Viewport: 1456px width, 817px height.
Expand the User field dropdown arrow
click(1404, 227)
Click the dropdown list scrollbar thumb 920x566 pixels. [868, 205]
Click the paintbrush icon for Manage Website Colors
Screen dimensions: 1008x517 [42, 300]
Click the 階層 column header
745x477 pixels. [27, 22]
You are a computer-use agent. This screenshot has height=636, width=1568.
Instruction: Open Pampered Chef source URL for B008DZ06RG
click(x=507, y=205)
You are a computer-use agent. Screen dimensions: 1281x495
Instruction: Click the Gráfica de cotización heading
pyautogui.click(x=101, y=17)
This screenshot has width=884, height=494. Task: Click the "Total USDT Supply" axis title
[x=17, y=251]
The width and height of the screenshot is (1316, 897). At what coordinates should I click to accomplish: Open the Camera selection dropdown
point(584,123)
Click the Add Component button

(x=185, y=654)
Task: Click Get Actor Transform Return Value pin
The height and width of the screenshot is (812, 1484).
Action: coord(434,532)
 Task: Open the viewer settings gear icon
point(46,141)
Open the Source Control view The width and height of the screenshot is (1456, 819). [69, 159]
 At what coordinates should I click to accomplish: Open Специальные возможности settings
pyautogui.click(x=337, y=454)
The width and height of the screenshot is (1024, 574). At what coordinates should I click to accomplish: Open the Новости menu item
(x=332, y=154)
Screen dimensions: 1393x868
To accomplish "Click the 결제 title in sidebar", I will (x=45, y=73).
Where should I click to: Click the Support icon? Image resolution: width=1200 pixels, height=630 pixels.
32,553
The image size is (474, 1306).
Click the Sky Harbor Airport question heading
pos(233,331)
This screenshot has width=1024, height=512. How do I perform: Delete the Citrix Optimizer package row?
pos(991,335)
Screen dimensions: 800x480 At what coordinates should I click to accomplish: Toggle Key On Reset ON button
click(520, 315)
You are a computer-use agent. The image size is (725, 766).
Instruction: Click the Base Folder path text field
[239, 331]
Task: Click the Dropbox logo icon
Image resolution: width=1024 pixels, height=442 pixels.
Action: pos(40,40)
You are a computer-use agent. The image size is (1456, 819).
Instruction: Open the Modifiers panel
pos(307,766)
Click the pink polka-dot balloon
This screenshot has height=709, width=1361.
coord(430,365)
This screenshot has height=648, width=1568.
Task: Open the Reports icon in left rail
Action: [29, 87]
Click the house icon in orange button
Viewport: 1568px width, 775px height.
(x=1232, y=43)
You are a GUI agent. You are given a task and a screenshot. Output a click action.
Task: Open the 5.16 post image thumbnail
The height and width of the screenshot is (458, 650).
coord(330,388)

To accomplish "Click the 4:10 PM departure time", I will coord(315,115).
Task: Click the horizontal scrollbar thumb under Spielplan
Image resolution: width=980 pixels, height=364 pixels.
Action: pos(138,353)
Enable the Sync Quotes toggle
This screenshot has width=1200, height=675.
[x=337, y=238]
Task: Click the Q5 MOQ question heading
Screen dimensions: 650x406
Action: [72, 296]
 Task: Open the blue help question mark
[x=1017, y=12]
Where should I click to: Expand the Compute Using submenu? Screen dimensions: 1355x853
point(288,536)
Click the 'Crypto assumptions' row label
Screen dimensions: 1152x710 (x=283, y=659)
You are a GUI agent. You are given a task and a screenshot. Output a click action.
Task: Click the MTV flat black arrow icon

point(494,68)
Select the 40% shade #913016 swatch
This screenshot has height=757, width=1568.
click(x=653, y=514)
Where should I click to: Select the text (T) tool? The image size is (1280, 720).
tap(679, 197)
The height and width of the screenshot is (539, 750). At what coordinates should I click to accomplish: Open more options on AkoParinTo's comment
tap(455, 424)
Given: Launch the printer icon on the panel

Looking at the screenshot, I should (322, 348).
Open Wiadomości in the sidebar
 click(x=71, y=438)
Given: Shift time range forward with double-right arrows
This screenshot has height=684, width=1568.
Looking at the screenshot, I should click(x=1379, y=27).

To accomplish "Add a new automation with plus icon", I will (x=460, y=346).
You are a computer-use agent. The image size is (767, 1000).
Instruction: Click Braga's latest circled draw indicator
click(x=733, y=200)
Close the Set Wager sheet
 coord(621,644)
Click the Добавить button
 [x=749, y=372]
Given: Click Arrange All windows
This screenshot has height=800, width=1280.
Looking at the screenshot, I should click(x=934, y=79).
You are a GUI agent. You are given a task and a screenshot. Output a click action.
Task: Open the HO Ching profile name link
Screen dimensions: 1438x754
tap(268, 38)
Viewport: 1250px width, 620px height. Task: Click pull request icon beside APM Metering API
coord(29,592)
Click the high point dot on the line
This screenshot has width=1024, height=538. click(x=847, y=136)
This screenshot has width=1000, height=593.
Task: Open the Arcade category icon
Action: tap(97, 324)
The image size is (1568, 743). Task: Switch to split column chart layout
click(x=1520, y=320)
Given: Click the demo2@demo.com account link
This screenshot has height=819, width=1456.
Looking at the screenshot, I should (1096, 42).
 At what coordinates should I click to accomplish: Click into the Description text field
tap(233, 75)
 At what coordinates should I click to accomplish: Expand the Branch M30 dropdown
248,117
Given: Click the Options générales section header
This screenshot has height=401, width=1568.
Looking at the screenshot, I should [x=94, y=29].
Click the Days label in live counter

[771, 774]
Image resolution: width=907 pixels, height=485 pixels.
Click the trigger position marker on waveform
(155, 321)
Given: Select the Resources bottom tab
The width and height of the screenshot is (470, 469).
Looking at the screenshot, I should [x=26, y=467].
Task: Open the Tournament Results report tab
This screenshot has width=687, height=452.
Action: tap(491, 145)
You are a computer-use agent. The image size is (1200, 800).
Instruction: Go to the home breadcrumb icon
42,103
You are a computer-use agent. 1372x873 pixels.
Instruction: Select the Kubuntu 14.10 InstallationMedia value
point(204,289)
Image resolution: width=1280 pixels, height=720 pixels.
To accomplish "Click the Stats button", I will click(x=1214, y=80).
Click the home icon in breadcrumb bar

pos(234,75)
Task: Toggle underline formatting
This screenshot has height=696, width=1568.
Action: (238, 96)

· · · ·

Task instructions
Rewrite all of the items above, replacing each "computer-use agent" with "screen-navigation agent" and leaving everything else unchanged.

Problem solution
Viewport: 1456px width, 817px height.
Expand the User field dropdown arrow
click(1404, 227)
Click the dropdown list scrollbar thumb 920x566 pixels. [868, 205]
Click the paintbrush icon for Manage Website Colors
Screen dimensions: 1008x517 [42, 300]
Click the 階層 column header
745x477 pixels. [27, 22]
You are a screen-navigation agent. This screenshot has height=636, width=1568.
Instruction: Open Pampered Chef source URL for B008DZ06RG
click(x=507, y=205)
You are a screen-navigation agent. Screen dimensions: 1281x495
Instruction: Click the Gráfica de cotización heading
pyautogui.click(x=101, y=17)
This screenshot has width=884, height=494. Task: Click the "Total USDT Supply" axis title
[x=17, y=251]
The width and height of the screenshot is (1316, 897). At what coordinates should I click to accomplish: Open the Camera selection dropdown
point(584,123)
Click the Add Component button

(x=185, y=654)
Task: Click Get Actor Transform Return Value pin
The height and width of the screenshot is (812, 1484).
Action: coord(434,532)
 Task: Open the viewer settings gear icon
point(46,141)
Open the Source Control view The width and height of the screenshot is (1456, 819). [69, 159]
 At what coordinates should I click to accomplish: Open Специальные возможности settings
pyautogui.click(x=337, y=454)
The width and height of the screenshot is (1024, 574). At what coordinates should I click to accomplish: Open the Новости menu item
(x=332, y=154)
Screen dimensions: 1393x868
To accomplish "Click the 결제 title in sidebar", I will (x=45, y=73).
Where should I click to: Click the Support icon? Image resolution: width=1200 pixels, height=630 pixels.
32,553
The image size is (474, 1306).
Click the Sky Harbor Airport question heading
pos(233,331)
This screenshot has width=1024, height=512. How do I perform: Delete the Citrix Optimizer package row?
pos(991,335)
Screen dimensions: 800x480 At what coordinates should I click to accomplish: Toggle Key On Reset ON button
click(520, 315)
You are a screen-navigation agent. The image size is (725, 766).
Instruction: Click the Base Folder path text field
[239, 331]
Task: Click the Dropbox logo icon
Image resolution: width=1024 pixels, height=442 pixels.
Action: pos(40,40)
You are a screen-navigation agent. The image size is (1456, 819).
Instruction: Open the Modifiers panel
pos(307,766)
Click the pink polka-dot balloon
This screenshot has height=709, width=1361.
coord(430,365)
This screenshot has height=648, width=1568.
Task: Open the Reports icon in left rail
Action: [29, 87]
Click the house icon in orange button
Viewport: 1568px width, 775px height.
(x=1232, y=43)
You are a GUI agent. You are given a task and a screenshot. Output a click action.
Task: Open the 5.16 post image thumbnail
The height and width of the screenshot is (458, 650).
coord(330,388)

To accomplish "Click the 4:10 PM departure time", I will coord(315,115).
Task: Click the horizontal scrollbar thumb under Spielplan
Image resolution: width=980 pixels, height=364 pixels.
Action: pos(138,353)
Enable the Sync Quotes toggle
This screenshot has width=1200, height=675.
[x=337, y=238]
Task: Click the Q5 MOQ question heading
Screen dimensions: 650x406
Action: [72, 296]
 Task: Open the blue help question mark
[x=1017, y=12]
Where should I click to: Expand the Compute Using submenu? Screen dimensions: 1355x853
point(288,536)
Click the 'Crypto assumptions' row label
Screen dimensions: 1152x710 (x=283, y=659)
You are a GUI agent. You are given a task and a screenshot. Output a click action.
Task: Click the MTV flat black arrow icon

point(494,68)
Select the 40% shade #913016 swatch
This screenshot has height=757, width=1568.
click(x=653, y=514)
Where should I click to: Select the text (T) tool? The image size is (1280, 720).
tap(679, 197)
The height and width of the screenshot is (539, 750). At what coordinates should I click to accomplish: Open more options on AkoParinTo's comment
tap(455, 424)
Given: Launch the printer icon on the panel

Looking at the screenshot, I should (322, 348).
Open Wiadomości in the sidebar
 click(x=71, y=438)
Given: Shift time range forward with double-right arrows
This screenshot has height=684, width=1568.
Looking at the screenshot, I should click(x=1379, y=27).

To accomplish "Add a new automation with plus icon", I will (x=460, y=346).
You are a screen-navigation agent. The image size is (767, 1000).
Instruction: Click Braga's latest circled draw indicator
click(x=733, y=200)
Close the Set Wager sheet
 coord(621,644)
Click the Добавить button
 [x=749, y=372]
Given: Click Arrange All windows
This screenshot has height=800, width=1280.
Looking at the screenshot, I should click(x=934, y=79).
You are a GUI agent. You are given a task and a screenshot. Output a click action.
Task: Open the HO Ching profile name link
Screen dimensions: 1438x754
tap(268, 38)
Viewport: 1250px width, 620px height. Task: Click pull request icon beside APM Metering API
coord(29,592)
Click the high point dot on the line
This screenshot has width=1024, height=538. click(x=847, y=136)
This screenshot has width=1000, height=593.
Task: Open the Arcade category icon
Action: tap(97, 324)
The image size is (1568, 743). Task: Switch to split column chart layout
click(x=1520, y=320)
Given: Click the demo2@demo.com account link
This screenshot has height=819, width=1456.
Looking at the screenshot, I should (1096, 42).
 At what coordinates should I click to accomplish: Click into the Description text field
tap(233, 75)
 At what coordinates should I click to accomplish: Expand the Branch M30 dropdown
248,117
Given: Click the Options générales section header
This screenshot has height=401, width=1568.
Looking at the screenshot, I should [x=94, y=29].
Click the Days label in live counter

[771, 774]
Image resolution: width=907 pixels, height=485 pixels.
Click the trigger position marker on waveform
(155, 321)
Given: Select the Resources bottom tab
The width and height of the screenshot is (470, 469).
Looking at the screenshot, I should [x=26, y=467].
Task: Open the Tournament Results report tab
This screenshot has width=687, height=452.
Action: tap(491, 145)
You are a screen-navigation agent. The image size is (1200, 800).
Instruction: Go to the home breadcrumb icon
42,103
You are a screen-navigation agent. 1372x873 pixels.
Instruction: Select the Kubuntu 14.10 InstallationMedia value
point(204,289)
Image resolution: width=1280 pixels, height=720 pixels.
To accomplish "Click the Stats button", I will click(x=1214, y=80).
Click the home icon in breadcrumb bar

pos(234,75)
Task: Toggle underline formatting
This screenshot has height=696, width=1568.
Action: (238, 96)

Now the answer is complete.